■ DATA SECTION
□ □ □ □ □ □ □

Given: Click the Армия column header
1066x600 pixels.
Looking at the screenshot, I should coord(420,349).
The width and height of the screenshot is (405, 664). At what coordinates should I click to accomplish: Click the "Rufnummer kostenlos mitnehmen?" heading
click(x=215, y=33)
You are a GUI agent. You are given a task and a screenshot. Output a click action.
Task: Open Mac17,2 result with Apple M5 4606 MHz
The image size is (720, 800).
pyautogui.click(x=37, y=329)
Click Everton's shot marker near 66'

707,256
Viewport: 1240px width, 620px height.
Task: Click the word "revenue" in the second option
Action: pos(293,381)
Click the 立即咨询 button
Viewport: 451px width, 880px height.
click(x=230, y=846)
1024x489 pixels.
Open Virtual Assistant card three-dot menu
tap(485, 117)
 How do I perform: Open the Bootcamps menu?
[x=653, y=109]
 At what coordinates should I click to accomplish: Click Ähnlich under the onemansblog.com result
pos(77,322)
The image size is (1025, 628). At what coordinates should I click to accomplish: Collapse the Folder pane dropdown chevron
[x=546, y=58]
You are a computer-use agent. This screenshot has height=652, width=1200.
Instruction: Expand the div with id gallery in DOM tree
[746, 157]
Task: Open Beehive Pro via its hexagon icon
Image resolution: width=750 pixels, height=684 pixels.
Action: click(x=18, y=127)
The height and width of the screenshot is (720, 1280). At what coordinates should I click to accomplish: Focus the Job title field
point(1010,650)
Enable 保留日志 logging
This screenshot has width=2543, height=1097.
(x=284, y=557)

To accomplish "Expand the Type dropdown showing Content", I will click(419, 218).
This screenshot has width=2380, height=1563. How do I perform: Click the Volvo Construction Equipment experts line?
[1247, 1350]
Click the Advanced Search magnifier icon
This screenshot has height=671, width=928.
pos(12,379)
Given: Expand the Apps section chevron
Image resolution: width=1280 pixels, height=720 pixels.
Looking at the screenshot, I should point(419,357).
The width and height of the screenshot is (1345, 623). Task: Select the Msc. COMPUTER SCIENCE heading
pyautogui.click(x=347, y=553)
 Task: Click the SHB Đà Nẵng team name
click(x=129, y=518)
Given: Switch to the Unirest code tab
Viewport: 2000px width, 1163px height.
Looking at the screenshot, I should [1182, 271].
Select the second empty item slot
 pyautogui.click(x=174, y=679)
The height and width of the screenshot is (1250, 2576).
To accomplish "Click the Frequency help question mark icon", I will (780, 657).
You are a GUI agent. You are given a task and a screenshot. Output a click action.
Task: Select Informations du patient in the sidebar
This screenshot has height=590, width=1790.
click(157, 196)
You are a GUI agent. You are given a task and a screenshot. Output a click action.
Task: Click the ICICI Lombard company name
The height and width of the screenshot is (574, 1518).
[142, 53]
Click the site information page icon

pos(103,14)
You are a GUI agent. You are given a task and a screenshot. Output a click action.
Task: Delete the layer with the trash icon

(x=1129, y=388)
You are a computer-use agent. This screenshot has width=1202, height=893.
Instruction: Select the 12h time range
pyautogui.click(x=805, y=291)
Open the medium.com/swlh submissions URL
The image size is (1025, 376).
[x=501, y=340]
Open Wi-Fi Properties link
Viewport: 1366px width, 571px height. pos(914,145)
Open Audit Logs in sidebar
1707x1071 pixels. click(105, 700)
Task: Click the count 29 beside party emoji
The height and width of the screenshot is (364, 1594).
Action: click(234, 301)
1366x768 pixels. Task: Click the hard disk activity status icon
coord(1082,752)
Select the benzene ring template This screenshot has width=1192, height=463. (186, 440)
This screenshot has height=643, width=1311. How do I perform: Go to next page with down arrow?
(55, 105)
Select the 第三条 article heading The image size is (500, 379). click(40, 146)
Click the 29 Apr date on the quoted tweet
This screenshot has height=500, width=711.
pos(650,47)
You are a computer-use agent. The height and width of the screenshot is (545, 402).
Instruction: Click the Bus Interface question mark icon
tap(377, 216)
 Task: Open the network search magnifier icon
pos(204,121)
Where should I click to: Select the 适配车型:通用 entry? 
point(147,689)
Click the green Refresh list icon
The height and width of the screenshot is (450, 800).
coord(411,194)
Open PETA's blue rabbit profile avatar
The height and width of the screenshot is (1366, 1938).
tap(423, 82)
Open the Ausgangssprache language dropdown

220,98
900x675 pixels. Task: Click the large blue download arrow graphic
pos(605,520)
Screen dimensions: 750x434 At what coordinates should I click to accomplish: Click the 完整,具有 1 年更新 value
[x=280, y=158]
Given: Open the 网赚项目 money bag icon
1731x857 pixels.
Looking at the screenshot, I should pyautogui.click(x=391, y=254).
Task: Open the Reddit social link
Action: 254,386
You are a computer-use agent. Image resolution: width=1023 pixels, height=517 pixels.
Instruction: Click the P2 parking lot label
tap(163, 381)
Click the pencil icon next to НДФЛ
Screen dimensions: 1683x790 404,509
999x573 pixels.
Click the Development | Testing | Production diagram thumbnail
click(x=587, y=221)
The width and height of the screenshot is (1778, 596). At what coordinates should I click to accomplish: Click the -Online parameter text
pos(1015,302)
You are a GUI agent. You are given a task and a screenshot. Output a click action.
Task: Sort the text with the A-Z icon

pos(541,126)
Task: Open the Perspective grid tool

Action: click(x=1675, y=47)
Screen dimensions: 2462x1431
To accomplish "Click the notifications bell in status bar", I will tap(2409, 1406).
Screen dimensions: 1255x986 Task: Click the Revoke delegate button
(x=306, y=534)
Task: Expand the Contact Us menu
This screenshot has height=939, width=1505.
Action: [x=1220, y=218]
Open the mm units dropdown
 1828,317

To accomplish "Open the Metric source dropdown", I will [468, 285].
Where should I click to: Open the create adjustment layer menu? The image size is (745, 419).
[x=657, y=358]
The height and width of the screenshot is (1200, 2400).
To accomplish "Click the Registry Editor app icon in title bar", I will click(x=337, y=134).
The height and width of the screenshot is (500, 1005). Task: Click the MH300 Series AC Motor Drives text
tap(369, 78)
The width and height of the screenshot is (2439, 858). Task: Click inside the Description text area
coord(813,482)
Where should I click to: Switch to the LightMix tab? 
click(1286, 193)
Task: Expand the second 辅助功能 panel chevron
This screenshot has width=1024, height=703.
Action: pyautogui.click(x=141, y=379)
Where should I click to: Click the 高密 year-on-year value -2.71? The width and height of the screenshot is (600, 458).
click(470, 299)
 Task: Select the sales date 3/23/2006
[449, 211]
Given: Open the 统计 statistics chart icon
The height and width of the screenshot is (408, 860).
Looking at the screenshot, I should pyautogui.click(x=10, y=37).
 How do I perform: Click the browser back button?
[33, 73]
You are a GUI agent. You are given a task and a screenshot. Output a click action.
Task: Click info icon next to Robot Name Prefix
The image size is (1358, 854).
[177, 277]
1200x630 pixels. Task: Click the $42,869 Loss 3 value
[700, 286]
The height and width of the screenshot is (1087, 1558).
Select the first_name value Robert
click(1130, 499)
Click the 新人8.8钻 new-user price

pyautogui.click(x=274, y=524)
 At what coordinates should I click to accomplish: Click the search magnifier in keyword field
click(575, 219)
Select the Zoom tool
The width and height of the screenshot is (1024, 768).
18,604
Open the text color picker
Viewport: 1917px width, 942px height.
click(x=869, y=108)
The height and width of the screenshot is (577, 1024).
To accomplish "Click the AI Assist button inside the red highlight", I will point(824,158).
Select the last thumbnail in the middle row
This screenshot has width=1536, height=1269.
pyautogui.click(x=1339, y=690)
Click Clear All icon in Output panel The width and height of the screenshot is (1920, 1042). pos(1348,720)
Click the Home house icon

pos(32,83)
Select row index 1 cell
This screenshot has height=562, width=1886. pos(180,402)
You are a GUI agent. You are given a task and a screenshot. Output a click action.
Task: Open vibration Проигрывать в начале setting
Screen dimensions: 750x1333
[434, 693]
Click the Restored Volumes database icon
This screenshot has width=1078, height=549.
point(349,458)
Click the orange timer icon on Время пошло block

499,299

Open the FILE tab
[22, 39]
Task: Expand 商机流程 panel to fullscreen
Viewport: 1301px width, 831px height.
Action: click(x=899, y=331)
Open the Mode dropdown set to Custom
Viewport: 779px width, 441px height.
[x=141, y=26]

□ □ □ □ □ □ □

Count the lines above that contain the string "result", treating uppercase and lowercase as different, and give only the number.

■ OUTPUT OF THE EXERCISE
2